Cole isn’t some psychopath — he’s a real scientist who is trying to raise the shroud over the many instances of human cannibalism from the Paleolithic. Anthropologists will tell you cannibalism can occur out of ritual, cultural, social and nutritional considerations. We know from evidence such as butchered bones that our ancestors practiced cannibalism as well. It’s not always clear, however, whether a victim was eaten because someone was hungry or because someone with an even bigger appetite up in the heavens wanted a sacrifice.
Cole studied nine fossil sites where cannibalism was reported, ranging from 14,000 years to 900,000 years ago. Five of these sites involved cannibalism of Neanderthals, two sites involved our own species Homo sapiens, and the other two involved extinct human ancestors. Cole wanted to find out how many calories the bodies from each site could provide. So he used data from very old studies involving four male human cadavers to come up with the calorie content of an average-sized modern man then adapted the contents to the age ranges of the bodies.
His research suggests that eating an average-sized male yields about 144,000 calories. Specifically, the upper arms have about 7,450 calories, the forearms some 1,660 calories, while the heart has 650 calories. The lungs and liver seem higher in calories with 1,600 and 2,750 calories, respectively, while the kidneys have only 380 calories.
Is that a lot? Well, not really. According to Cole, if you’d cook a human you’d only be able to provide lunch to a group of 25 people. For comparison, a 3.6-million-calorie mammoth would have provided enough sustenance for 60 days. A bear or deer is a lot more nutritious than a human.
Cole argues that given the hassle of killing your own kind, which is presumably as fast and smart as the cannibal, why risk it? The point he’s trying to make is that most instances of cannibalism can’t be about nutrition and must be driven by some social or cultural factors instead. Sure, there will be instances when severe famine might have made some to resort to cannibalism but most of the time cannibalism just for the sake of food doesn’t add up in Cole’s book.
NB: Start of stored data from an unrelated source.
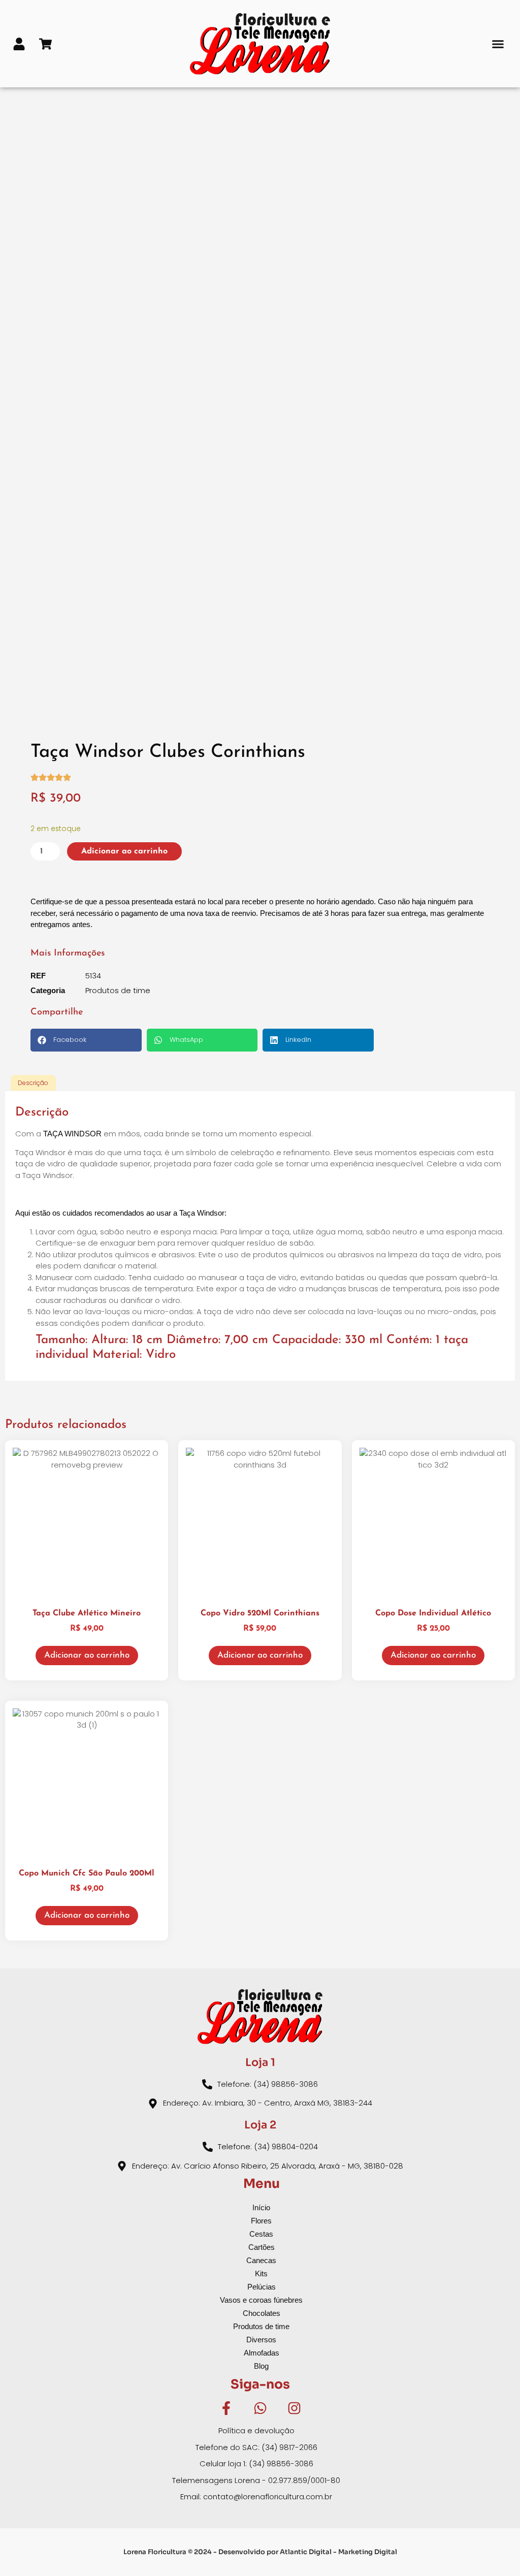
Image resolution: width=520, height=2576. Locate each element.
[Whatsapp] (260, 2408)
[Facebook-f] (226, 2408)
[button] (497, 43)
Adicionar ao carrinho (124, 851)
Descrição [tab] (33, 1082)
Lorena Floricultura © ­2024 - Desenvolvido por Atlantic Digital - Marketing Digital (260, 2552)
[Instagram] (294, 2408)
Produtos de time (117, 990)
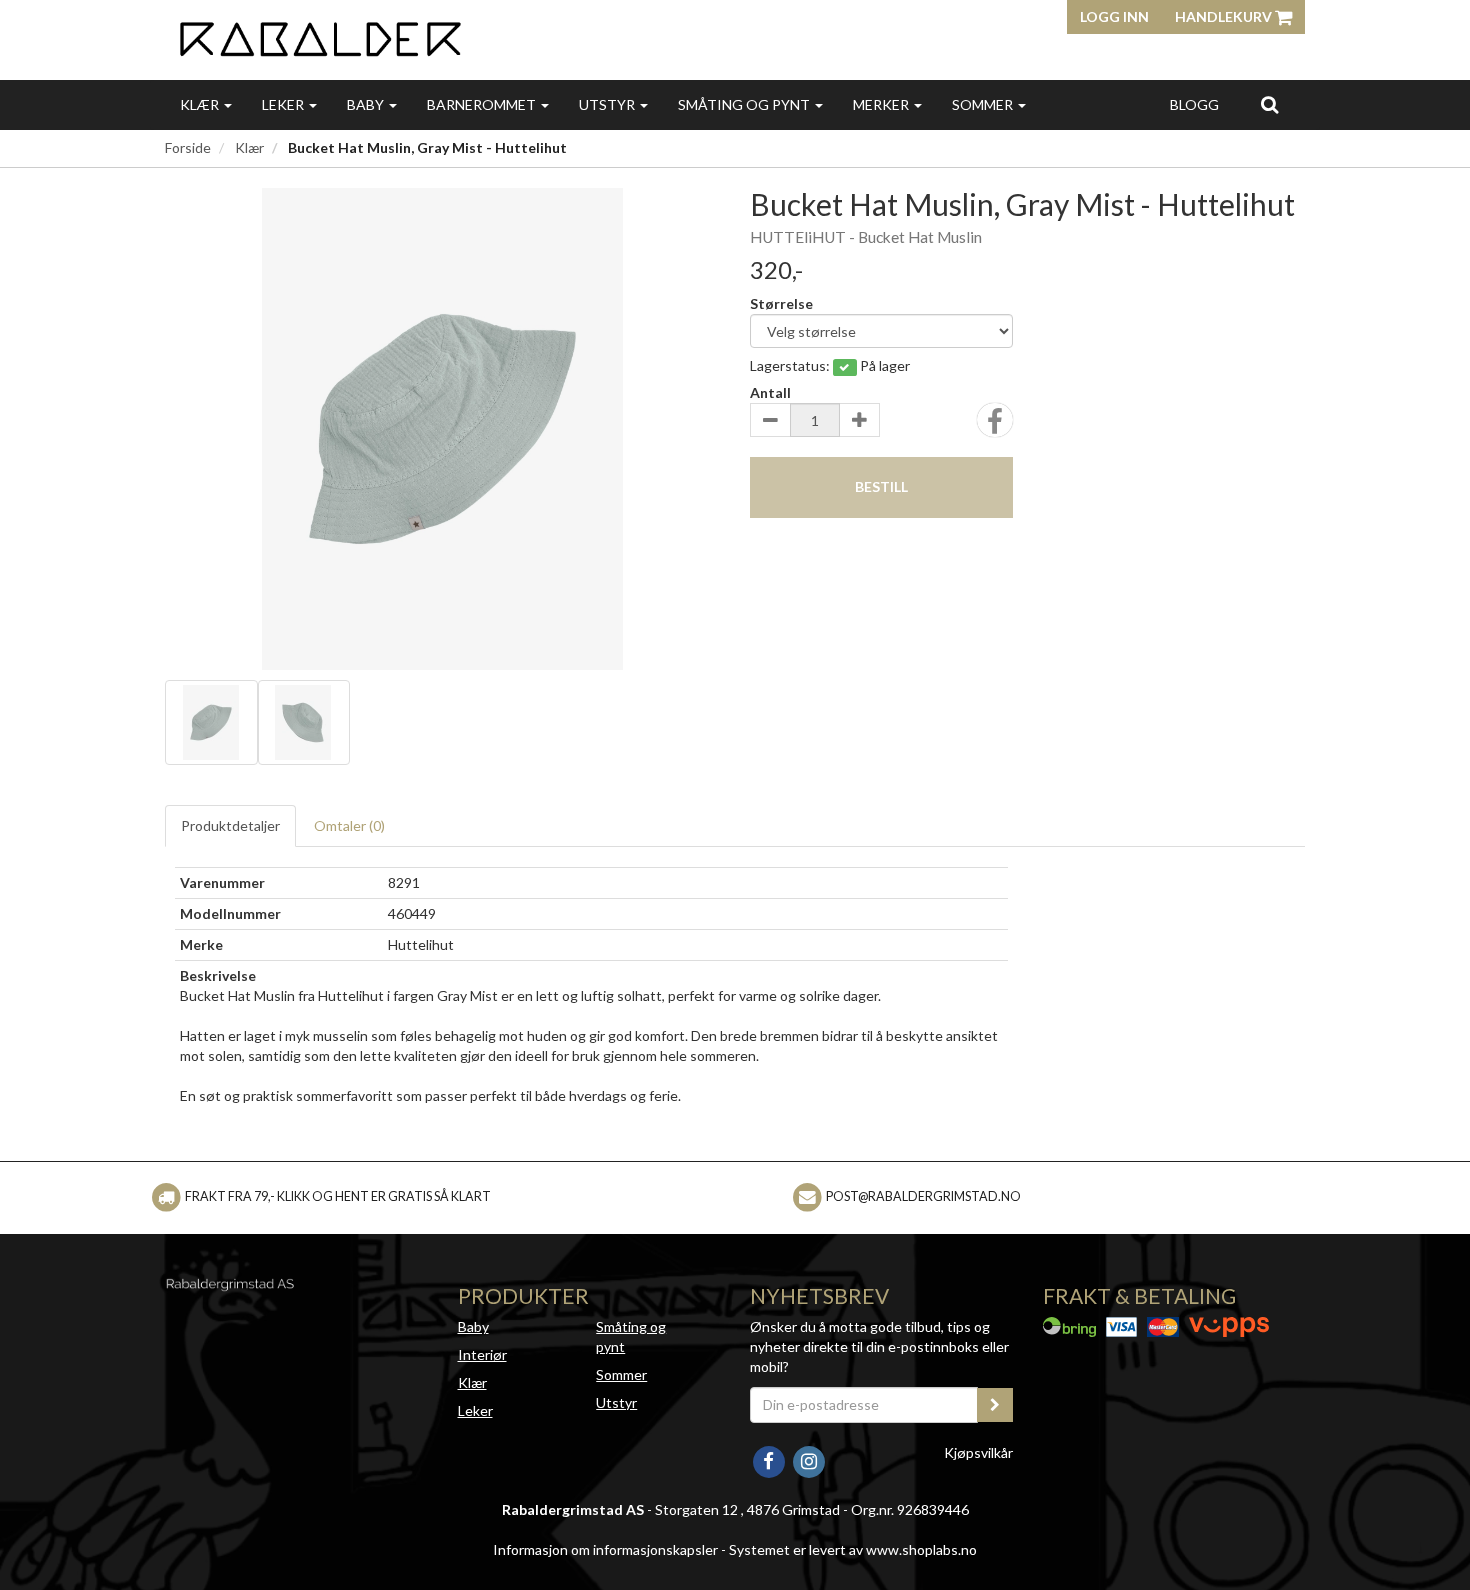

Finding the motivation behind something as gruesome as cannibalism in instances that occurred hundreds of thousands of years ago seems practically impossible. At the same time, it’s clever analyses such as this that can sometimes be an eye opener.
Though there are some shortcomings like the small sample size and the inherent limitation of inferring a Neanderthal’s calorie yield from a human’s, it’s possible many sites where cannibalism was proved present could be revised.
Cole’s paper appeared in the journal Scientific Reports.